[Samba] Shares and AD users with winbind

Javier Martí marti_javmon at gva.es
Mon Jun 15 12:27:47 MDT 2015 

Thanks! I have review my configuration and now it works with the 
following config:

[global]

    netbios name = PCSERVER
    workgroup = REALM
    security = ADS
    realm = FQDN
    dedicated keytab file = /etc/krb5.keytab
    kerberos method = secrets and keytab


    encrypt passwords = yes

    log level = 3
    log file = /var/log/samba/%m.log

    idmap config *:backend = tdb
    idmap config *:range = 2000-100000

    winbind nss info = rfc2307
    winbind trusted domains only = no
    winbind use default domain = no
    winbind enum users  = yes
    winbind enum groups = yes
    winbind refresh tickets = yes

    map untrusted to domain = yes




El 15/06/15 a las 18:43, Rowland Penny escribió:
> On 15/06/15 17:17, Javier Martí wrote:
>> Hi!
>>
>> I have a problem with a Samba share, in a Windows 2003 AD Domain, I 
>> am setting up a machine with Ubuntu 14.04 and Samba 4.1.6 into the AD 
>> and I want to make a samba share but I need to use the format 
>> user at fqdn to mount the share in a Windows 7 but I have a no_such_user 
>> error.
>>
>> ¿It is possible to use this format?
>>
>> If I use the format DOMAIN\user it works perfect, ¿can I change the 
>> behavior?
>>
>> My smb.conf:
>>
>> [global]
>>    workgroup = REALM
>>    security = domain
>>    realm = FQDN
>>    encrypt passwords = yes
>>    log level = 3
>>    log file = /var/log/samba/%m.log
>>    idmap config *:backend = rid
>>    idmap config *:range = 5000-100000
>>    winbind allow trusted domains = yes
>>    winbind trusted domains only = no
>>    winbind use default domain = no
>>    winbind enum users  = yes
>>    winbind enum groups = yes
>>    winbind refresh tickets = yes
>>    template shell = /bin/bash
>>    winbind nested groups = yes
>> [smbserver]
>>    comment = smbserver
>>    path = /opt/smbserver
>>    browseable = yes
>>    guest ok = yes
>>    read only = no
>>    valid users = @"domain users at fqdn"

^^^^^^^^^^^^^^^^

→ **WHAT IS EXPECTED**
Extract the passage of the Samba winbind thread between "El 15/06/15 a" and "use this format?", inclusive, word for word.

^^^^^^^^^^^^^^^^

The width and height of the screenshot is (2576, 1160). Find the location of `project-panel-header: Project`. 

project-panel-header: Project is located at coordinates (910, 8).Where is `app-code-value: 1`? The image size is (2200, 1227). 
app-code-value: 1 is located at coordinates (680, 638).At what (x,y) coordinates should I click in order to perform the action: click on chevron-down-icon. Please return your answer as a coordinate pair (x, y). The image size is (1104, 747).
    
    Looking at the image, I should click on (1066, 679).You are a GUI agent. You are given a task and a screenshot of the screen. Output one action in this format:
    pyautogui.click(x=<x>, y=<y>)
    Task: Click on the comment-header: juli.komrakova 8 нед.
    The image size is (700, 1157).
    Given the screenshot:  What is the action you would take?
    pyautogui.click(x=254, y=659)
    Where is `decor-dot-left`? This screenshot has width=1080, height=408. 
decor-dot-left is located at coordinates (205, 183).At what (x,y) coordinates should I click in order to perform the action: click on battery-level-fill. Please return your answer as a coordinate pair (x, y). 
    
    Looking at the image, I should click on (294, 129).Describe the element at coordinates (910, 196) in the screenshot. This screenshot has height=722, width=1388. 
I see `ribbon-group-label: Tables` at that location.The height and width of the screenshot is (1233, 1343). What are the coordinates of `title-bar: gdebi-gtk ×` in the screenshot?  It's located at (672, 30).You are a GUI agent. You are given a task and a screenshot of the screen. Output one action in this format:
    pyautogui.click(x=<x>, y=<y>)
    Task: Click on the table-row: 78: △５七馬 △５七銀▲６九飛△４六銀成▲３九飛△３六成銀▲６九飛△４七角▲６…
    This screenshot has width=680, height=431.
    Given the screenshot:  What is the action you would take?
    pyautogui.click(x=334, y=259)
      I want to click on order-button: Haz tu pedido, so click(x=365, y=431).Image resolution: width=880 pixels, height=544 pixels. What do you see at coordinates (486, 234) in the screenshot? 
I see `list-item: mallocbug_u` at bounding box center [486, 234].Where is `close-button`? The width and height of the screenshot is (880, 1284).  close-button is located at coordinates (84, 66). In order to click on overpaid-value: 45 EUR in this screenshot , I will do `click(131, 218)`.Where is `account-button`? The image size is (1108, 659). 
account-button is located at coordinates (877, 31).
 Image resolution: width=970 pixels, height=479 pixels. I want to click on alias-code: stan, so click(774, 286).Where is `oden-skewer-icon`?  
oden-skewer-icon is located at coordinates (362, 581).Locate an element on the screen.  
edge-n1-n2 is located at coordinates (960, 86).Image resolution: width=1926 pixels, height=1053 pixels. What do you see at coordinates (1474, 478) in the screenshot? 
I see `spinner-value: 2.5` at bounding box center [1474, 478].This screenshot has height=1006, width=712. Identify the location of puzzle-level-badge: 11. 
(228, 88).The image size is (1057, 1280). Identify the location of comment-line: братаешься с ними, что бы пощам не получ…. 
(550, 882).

^^^^^^^^^^^^^^^^

→ **EXERCISE ANSWER**
El 15/06/15 a las 18:43, Rowland Penny escribió:
> On 15/06/15 17:17, Javier Martí wrote:
>> Hi!
>>
>> I have a problem with a Samba share, in a Windows 2003 AD Domain, I 
>> am setting up a machine with Ubuntu 14.04 and Samba 4.1.6 into the AD 
>> and I want to make a samba share but I need to use the format 
>> user at fqdn to mount the share in a Windows 7 but I have a no_such_user 
>> error.
>>
>> ¿It is possible to use this format?